In other words, the reign of premium smartwatches might not be over yet.

Even so, the wearables’ trajectory is anything but absolute. The U.S. in particular seems to be in a transitional phase. The market is focusing less on enticing new users with shiny gadgets, and shifting more to upgrades and replacements for existing customers. This changing nature saw declining growth of 0.4 percent in the U.S., compared to last year.

Overseas, the trajectory looks very different. IDC clocked more demand in the Asia-Pacific market, apart from Japan. The region saw growth of 21.4 percent over last year and represented more than half of all global shipments.

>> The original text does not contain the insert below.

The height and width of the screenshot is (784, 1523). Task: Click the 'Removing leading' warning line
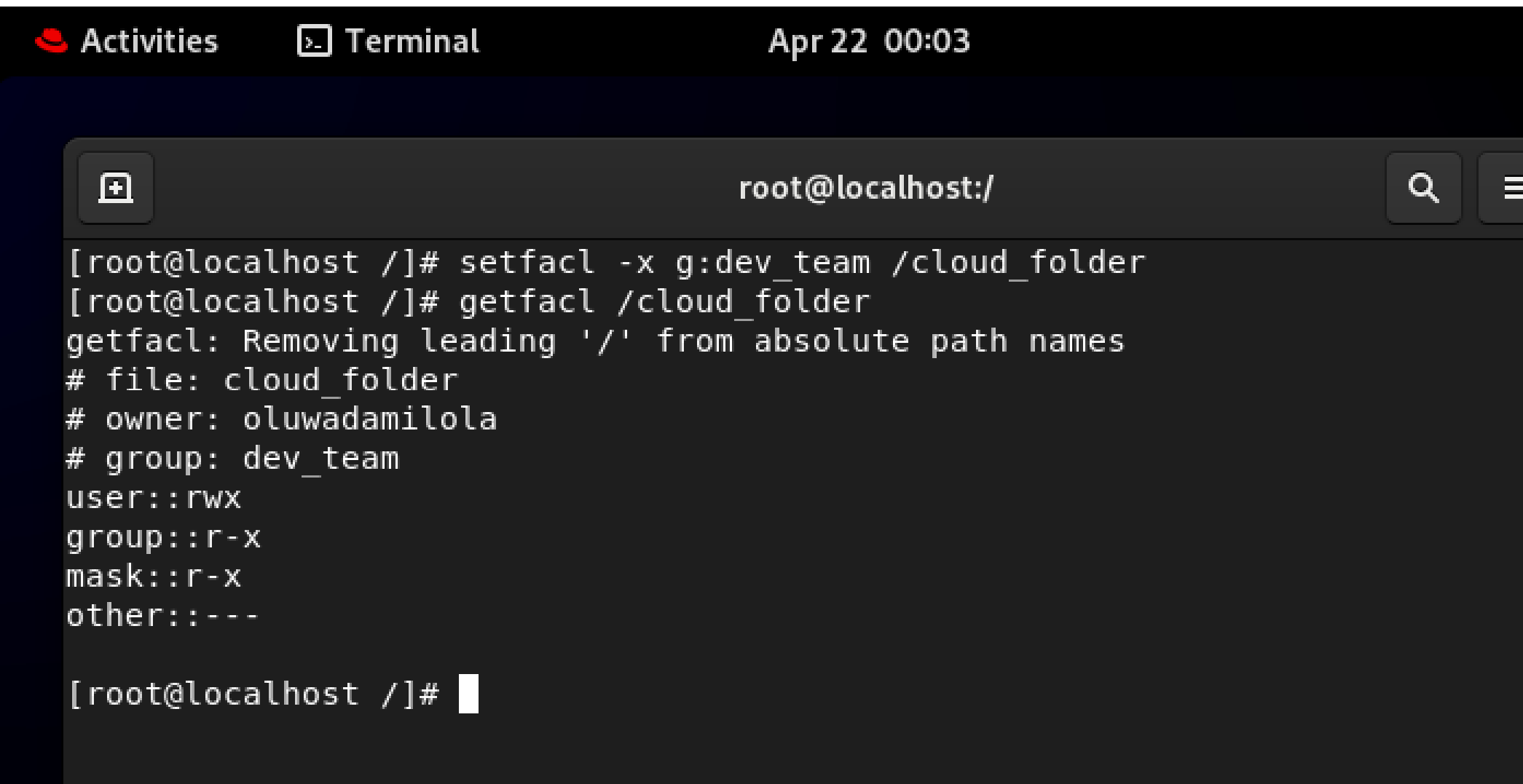[595, 341]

Those findings help explain a few other facets in the global wearables scene. Chinese consumer electronics giant Xiaomi pulled off an impressive 90.9 percent year-over-year growth this quarter, fueled in part by its new Mi Band 3. The device nabbed 6.9 million shipments and market share of 21.5 percent, IDC said.

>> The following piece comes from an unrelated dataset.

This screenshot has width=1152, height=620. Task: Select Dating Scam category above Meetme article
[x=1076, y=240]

Now Xiaomi has become the world’s top wearables vendor by shipments, supplanting Apple.

This fall’s introduction of the Apple Watch Series 4 illustrates the company’s focus on refining its wearables experience, while holding onto older models. In other words, instead of releasing a lower-cost smartwatch to compete in a market focused on cheaper devices, Apple continues to support previous generations. And it continues to hone the details and experience with every upgraded model.

The Series 4 boasts a better, larger screen housed in a casing that’s thinner and negligibly larger than its predecessor. And it offers a built-in sensor that can detect irregular heartbeats.

Apple’s medical interest goes deep, with heart monitoring, built-in wellness features and HealthKit research initiatives. The company seems to view health care as an essential ingredient for future wearables growth, as does Fitbit — which remains in third place in IDC’s ranking. The latter has been reaching for clinical and regulatory approvals for monitoring software aimed at certain sleep disorders and heart conditions.

Both Apple and Fitbit have been working on partnerships with companies and hospitals to expand into corporate wellness programs and health care.

“The health-care market is quickly becoming the next frontier for wearables brands to conquer,” Ubrani said. “With heavy regulation and greater scrutiny, this segment will likely be the one that staves off value brands, allowing the market leaders to further cement their lead.”